Java vs Riverway
Both are Sherwin-Williams colors. Java reads as beige, while Riverway reads as blue-grey — two distinct hue families, not close cousins. At LRV 16 vs 7, Riverway will read as the brighter of the two — a 8-point gap that matters most in north-facing or low-light rooms. The tonal difference — Java's warm character against Riverway's cool — becomes most visible against white trim or in morning light. At ΔE 30.1, these are genuinely distinct colors — a strong contrast if used together, or a meaningful choice between two different directions. Below you'll find 2 real-room photo comparisons where both colors appear side by side, plus 5 simulated room previews.
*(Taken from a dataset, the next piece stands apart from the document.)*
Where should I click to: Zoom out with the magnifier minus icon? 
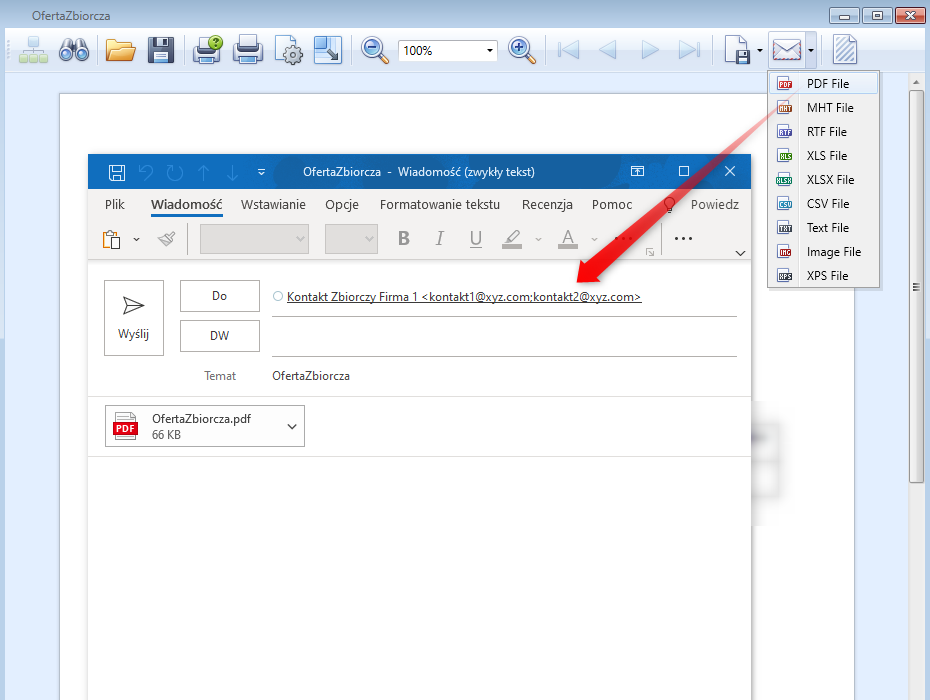click(375, 50)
Java vs Riverway in Real Spaces
2 real rooms side by side. Seeing Java and Riverway in actual rooms makes the difference concrete; browse the spaces below to get a feel for how each color lives on a wall.
House
At full exterior scale, the difference between these two colors becomes much easier to judge than from a small chip. The LRV gap is large enough that Riverway will make the room feel meaningfully brighter than Java would.
Color Details
Java vs Riverway Simulated Comparison
5 simulated room previews — drag the slider on each to see Java on one side and Riverway on the other.
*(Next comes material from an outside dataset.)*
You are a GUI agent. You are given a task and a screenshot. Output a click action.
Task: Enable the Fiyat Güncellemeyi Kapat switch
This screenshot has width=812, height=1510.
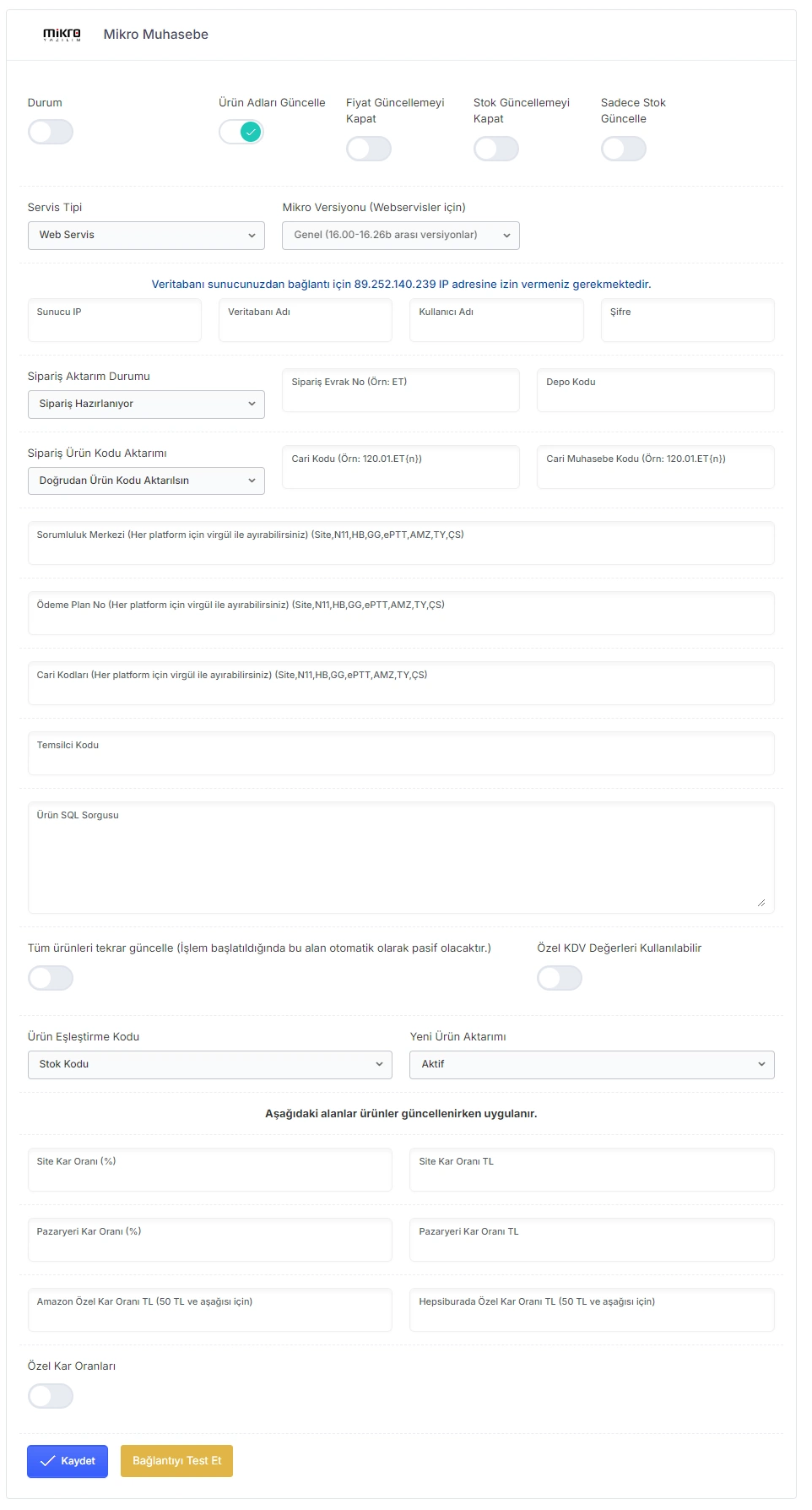pos(369,149)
Digital color is approximate. These simulations are generated from the manufacturer's hex values and overlaid on grayscale room photos — your screen's calibration, brightness, and viewing angle all affect how they render. Before committing to either color, test physical samples in your own space under the light you actually live with.
More Java comparisons
See how Java stacks up against other well-photographed colors across different brands and tones.